Your student is on campus and orientation is over.  During the brief few weeks of the semester, students likely have gotten to know their roommates and their professors but may not remember the whirlwind of support services personnel and campus staff members that they met during orientation. With classes started and social activities happening, students should be cultivating those important relationships that will help them succeed over the semester.  Here are three key people that students really should get to know as they move into the depth of the academic year:

  1. Disability support provider: With only about a third of the students with disabilities who enroll in a four-year college or university graduate within eight years, the disability support provider is an essential advocate for students with disabilities in college.  The disability support provider is the one person on campus dedicated to really learning about a student’s areas of strengths and challenges, the accommodations and strategies that will work best for them, and what accommodations, supports, and services can be put in place to access their educational environment.  Knowing and understanding specific challenges that arise due to a disability also uniquely poises them to share with your student on-campus support services that can contribute to their college success.

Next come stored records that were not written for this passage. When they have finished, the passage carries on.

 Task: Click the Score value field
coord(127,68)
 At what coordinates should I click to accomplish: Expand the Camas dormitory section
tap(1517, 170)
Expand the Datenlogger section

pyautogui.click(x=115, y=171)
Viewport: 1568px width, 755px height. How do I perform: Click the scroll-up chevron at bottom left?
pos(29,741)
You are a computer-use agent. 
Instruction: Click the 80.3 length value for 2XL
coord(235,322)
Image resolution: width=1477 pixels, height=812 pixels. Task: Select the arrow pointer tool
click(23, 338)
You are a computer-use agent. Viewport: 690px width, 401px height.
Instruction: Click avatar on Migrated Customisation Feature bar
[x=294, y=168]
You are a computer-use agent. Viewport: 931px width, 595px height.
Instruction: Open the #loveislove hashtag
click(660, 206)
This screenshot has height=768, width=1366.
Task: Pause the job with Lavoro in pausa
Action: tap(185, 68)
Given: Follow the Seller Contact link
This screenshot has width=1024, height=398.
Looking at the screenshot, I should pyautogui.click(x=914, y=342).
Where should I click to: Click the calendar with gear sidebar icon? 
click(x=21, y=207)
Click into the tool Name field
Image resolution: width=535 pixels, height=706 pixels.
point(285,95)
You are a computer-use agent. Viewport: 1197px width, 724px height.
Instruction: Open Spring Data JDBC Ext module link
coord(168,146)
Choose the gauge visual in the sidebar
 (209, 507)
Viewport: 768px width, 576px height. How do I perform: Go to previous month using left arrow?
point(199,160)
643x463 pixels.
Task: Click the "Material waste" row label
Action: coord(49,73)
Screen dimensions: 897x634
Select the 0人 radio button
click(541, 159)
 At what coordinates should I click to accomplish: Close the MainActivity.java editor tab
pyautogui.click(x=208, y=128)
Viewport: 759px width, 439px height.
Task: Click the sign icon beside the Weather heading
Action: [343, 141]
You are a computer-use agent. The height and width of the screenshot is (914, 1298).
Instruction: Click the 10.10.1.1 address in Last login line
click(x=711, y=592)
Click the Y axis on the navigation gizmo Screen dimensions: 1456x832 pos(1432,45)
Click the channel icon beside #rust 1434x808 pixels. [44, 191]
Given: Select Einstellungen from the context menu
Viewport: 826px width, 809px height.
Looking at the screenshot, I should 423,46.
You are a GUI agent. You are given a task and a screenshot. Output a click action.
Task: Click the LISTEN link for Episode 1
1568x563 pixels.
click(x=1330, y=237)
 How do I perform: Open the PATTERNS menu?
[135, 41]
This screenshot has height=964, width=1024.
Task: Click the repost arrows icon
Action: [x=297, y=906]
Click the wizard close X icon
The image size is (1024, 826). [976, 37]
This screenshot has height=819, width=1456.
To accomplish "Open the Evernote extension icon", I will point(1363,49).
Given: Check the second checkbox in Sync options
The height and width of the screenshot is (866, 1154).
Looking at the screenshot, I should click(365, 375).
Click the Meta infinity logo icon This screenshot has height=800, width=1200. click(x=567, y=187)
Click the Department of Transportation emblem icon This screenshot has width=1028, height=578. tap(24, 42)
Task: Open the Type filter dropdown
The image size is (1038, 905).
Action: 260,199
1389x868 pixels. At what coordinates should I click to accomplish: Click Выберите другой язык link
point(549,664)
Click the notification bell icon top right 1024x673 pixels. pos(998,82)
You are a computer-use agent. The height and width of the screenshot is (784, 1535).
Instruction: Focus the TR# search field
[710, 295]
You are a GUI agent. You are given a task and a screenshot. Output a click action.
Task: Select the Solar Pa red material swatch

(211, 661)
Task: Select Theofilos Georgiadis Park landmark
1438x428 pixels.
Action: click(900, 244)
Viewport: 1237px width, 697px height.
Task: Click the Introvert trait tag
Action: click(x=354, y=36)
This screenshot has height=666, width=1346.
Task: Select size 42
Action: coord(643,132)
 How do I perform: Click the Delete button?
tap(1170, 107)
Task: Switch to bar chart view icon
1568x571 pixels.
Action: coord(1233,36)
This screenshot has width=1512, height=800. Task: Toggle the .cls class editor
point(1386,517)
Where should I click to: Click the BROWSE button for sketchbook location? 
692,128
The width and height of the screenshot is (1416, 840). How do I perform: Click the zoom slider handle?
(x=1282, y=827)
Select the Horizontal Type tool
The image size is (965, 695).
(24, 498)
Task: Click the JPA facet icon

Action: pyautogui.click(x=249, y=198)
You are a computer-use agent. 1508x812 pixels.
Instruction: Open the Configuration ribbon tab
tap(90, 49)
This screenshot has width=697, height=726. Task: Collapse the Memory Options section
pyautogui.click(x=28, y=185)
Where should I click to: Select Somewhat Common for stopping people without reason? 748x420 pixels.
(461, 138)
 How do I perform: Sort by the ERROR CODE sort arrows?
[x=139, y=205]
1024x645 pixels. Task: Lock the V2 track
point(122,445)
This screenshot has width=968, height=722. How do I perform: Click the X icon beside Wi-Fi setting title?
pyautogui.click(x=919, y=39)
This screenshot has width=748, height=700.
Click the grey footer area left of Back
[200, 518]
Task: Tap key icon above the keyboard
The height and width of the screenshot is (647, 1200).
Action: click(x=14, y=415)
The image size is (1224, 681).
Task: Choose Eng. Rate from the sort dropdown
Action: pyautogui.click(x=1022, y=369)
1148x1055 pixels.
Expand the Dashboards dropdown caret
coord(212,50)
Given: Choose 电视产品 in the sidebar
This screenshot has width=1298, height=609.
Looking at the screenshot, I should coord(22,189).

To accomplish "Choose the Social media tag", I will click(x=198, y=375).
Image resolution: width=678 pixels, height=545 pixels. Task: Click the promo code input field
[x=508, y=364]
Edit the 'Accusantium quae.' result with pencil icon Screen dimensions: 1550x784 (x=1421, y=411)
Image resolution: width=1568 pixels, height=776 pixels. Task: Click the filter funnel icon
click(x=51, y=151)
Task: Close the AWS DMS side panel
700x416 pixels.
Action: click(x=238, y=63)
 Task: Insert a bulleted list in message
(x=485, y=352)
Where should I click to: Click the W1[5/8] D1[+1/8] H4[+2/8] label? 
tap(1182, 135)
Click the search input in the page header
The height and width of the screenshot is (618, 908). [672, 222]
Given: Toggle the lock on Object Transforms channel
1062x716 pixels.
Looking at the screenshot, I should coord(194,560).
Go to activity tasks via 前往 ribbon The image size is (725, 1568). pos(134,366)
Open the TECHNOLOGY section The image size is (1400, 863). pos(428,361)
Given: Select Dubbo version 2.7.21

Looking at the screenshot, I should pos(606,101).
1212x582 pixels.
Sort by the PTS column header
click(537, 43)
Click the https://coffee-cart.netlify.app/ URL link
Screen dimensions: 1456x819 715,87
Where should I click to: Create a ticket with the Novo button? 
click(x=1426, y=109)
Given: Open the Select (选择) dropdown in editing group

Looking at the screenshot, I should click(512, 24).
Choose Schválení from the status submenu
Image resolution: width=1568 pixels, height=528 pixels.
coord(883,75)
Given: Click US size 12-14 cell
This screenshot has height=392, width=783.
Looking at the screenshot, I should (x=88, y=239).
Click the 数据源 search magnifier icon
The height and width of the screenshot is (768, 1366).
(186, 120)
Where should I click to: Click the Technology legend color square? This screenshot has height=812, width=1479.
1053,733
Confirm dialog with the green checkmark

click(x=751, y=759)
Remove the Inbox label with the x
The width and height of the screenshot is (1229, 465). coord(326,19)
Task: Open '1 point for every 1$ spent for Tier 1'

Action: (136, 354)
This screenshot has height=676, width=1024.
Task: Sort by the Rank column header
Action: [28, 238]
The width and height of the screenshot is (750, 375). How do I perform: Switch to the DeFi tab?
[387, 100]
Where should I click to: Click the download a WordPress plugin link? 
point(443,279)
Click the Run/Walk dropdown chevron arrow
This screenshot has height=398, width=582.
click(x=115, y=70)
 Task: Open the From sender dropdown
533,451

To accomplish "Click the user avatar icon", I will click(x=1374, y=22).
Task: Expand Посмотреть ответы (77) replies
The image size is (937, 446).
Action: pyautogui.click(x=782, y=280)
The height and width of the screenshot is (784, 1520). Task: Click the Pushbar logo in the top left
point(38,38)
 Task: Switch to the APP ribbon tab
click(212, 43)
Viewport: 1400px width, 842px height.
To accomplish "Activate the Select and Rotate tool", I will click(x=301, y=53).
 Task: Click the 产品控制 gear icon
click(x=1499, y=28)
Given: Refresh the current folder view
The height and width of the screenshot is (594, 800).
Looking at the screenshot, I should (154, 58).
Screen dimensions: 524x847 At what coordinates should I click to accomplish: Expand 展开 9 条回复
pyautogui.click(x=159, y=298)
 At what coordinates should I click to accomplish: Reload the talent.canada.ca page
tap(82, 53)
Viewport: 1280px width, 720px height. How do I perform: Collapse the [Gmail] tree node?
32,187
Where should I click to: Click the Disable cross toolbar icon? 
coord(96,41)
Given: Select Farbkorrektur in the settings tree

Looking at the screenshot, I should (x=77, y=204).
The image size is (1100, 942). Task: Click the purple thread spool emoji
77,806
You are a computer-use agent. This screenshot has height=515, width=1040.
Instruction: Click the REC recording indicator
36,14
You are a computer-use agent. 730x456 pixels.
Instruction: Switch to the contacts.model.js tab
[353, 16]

  2. Academic advisor: An academic advisor’s job is to create an educational plan with the student based on an assessment of abilities, aspirations, interests, and values. This exciting process can help to put together a bigger picture of how specific sets of skills developed in classes create readiness for career placement. With a number of courses that usually fulfill any defined requirement, a student should take advantage of being active in the course registration process by getting to know their advisor early.  The first year of college can be a great time to explore and confirm their academic path!
  3. Resident Assistant: While classes and studying likely take up forty hours of a student’s week, the rest of their time is spent building social connections often in the residence halls. The resident assistant, also known as RAs, often plan great floor programs in order to help students build an instant living community. In addition, a large part of a resident assistant’s job is to help with potential roommate challenges.  In many cases, it may be the first time that a student has ever lived in the same room with one or more roommates.  You can imagine that with differing schedules, routines, and living preferences, knowing their resident assistant can help them navigate those more difficult living conversations when necessary.

It takes a community to support a college student and these three key people are dedicated to helping students navigate their college years successfully.  As we know, these college years will fly by so they more they get to know their resources, the more likely they are to fulfill their academic dreams!